In AMPED, a technology thriller set in the near future by Daniel H. Wilson, the author of ROBOPOCALYPSE, people are implanted with technology that makes them superhuman. The Supreme Court rules these amplified humans, or amps, are not a special class and therefore should not receive protection under the Fourteenth Amendment. As a result, the amps–mostly poor people and people with disabilities given a step up via a special government program–become persecuted. But some amps will fight back. Our hero, Owen Grey, must decide which side he’s on, and learn the secret of the special technology his father implanted in his brain.
As with ROBOPOCALYPSE, it’s a light fun read, ideal for summer reading on a lawn chair or at the beach. And as with his earlier work, AMPED felt like I’d already read it somewhere before (there are even heavy shades of FIGHT CLUB here), but Wilson makes the reluctant-hero plot and some of its well-worn twists and devices his own with a few innovations. Wilson is also clearly improving as a writer. He tells his story well.
The biggest problem I had with the book was its basic premise. The idea the U.S. government would invest in special enhancement technology for its poorest citizens, and that only the poorest citizens would have access to it, struck me as fundamentally absurd. It’s something everyone would want, and few would be able to afford.

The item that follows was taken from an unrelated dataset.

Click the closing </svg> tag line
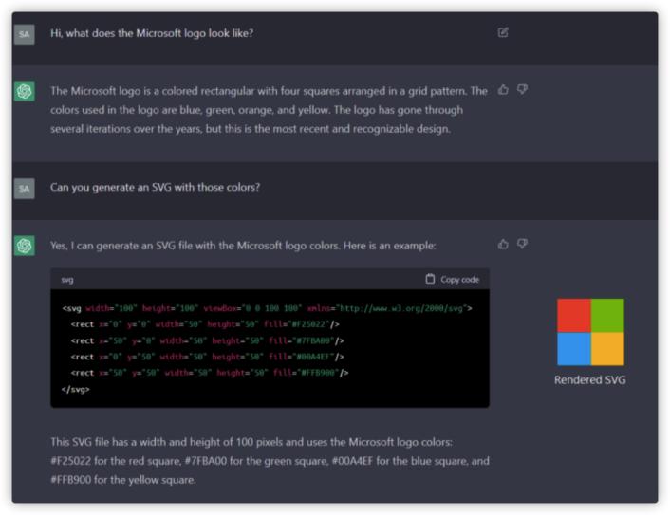pos(77,389)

What would happen instead is it would be used to advantage the already advantaged. There would be no government support program, no prejudice, no tensions toward civil war. The media would glorify it.
Interestingly, the book raises some interesting legal questions, such as whether an amp, who is ridiculously smart, can make a contract with a “normal,” with the answer being no (as the mentally retarded in turn cannot make contracts with others), and yet we have a society where different groups of people already have dramatic advantages over others–because of money, education, genetics and so on.
I also thought it strange the government would help all these people, only to not only deny them rights as a special class, but deny them all rights whatsoever–as American citizens, and, amazingly, as human beings. The book suggested you could kill an amp with impunity. You could at least steal their property and beat them up.
I just couldn’t buy the premise packaged in a plot I’ve seen before. But again, overall, it was an entertaining read I’d recommend as light fare.